Last Friday I roped some of my more malleable friends into coming to the Wheeler Centre’s A Night of Chekhov event. I shouldn’t have been so ardent in my roping-in, because the room was packed to the rafters with Chekhovanatics young and old. I could have made a lot of new friends. I could have invited them all to my house to talk about Russian realism and how mouldy my bathroom ceiling is. (I guess they all dodged a bullet there.)
Typically, I arrived late, and after divesting myself of my gigantic fur coat, vodka receptacle and bear hat, I scanned the panel to see Cate Kennedy, Alex Menglet, Jean-Pierre Mignon, Stephen Armstrong and … ‘Is that Peter Goldsworthy?’ I scrawled on my notepad, and then showed it to my friend Daniel, who gruffly said, ‘Da’, before turning back to his iPad to look for beautiful aspiring spies of a marriageable age.
It’s been a while since I read any Chekhov, but it’s an enduring experience. It was a real pleasure hearing these five fans discuss Chekhov’s prose and plays with so much bonhomie and specificity. And I don’t feel bad calling them ‘fans’, because they each brought a personal depth to the discussion.

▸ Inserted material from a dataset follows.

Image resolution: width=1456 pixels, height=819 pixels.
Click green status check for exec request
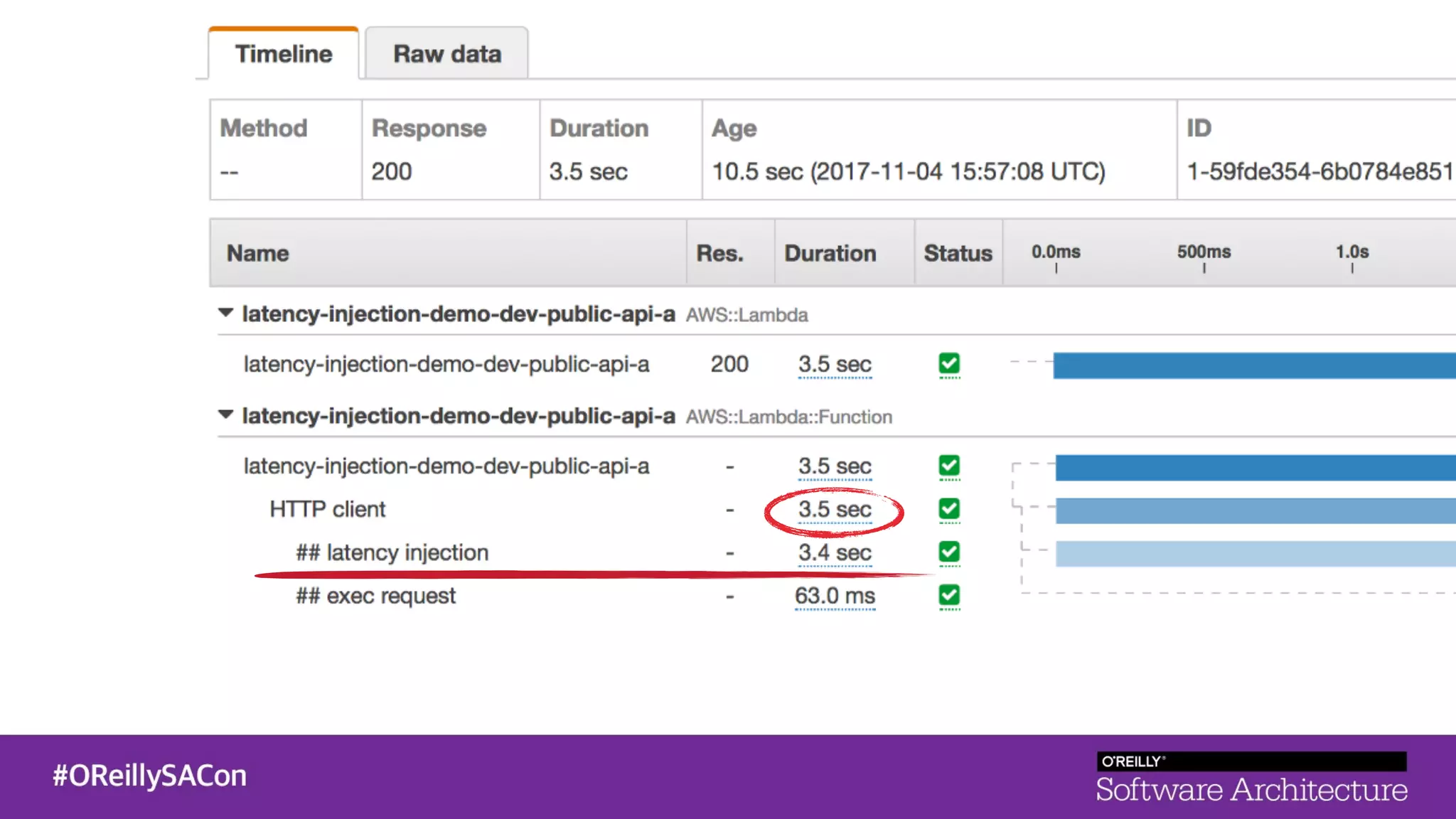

Occasionally, the panel format can be a staid one, inducing dreams of eiderdowns in the audience, but not so with these five. Stephen was a great moderator who had more than just questions to offer, saying, ‘I’ve come to believe that the English hate us because of what they do to Chekhov.’ A lot was made of the Western tradition of extracting humour from Chekhov and leaving only ethnography – mere pictures of Russian life. Mignon was quiet, but Kennedy was vivacious and warm. Goldsworthy played his similiarities to the Russian scribe for some deserved laughs: ‘You invited me here as a short story writer? I thought I was here as a doctor.’ Menglet was wonderful, suffering the indignity of a fur hat and reading from ‘The Cherry Orchard’ in Russian and offering his take on performing the works of the great writer.
Obviously, the star of the show was the polymathic and ceaselessly industrious Anton Pavlovich Chekhov, whose literary feats were matched by his medical ones. The loudest note sounded in Friday’s conversation was Chekhov’s humanism – his ability not to ironise or judge his characters, not to leave a story at the teaching-point. Compassion – it’s a crucial aspect of any fiction writing, and he was a master.
Postscript: ‘Internet research’ for this blog post unearthed the quote ‘I have tried googling for some sort of list of Russian clichés, but I have not succeeded.’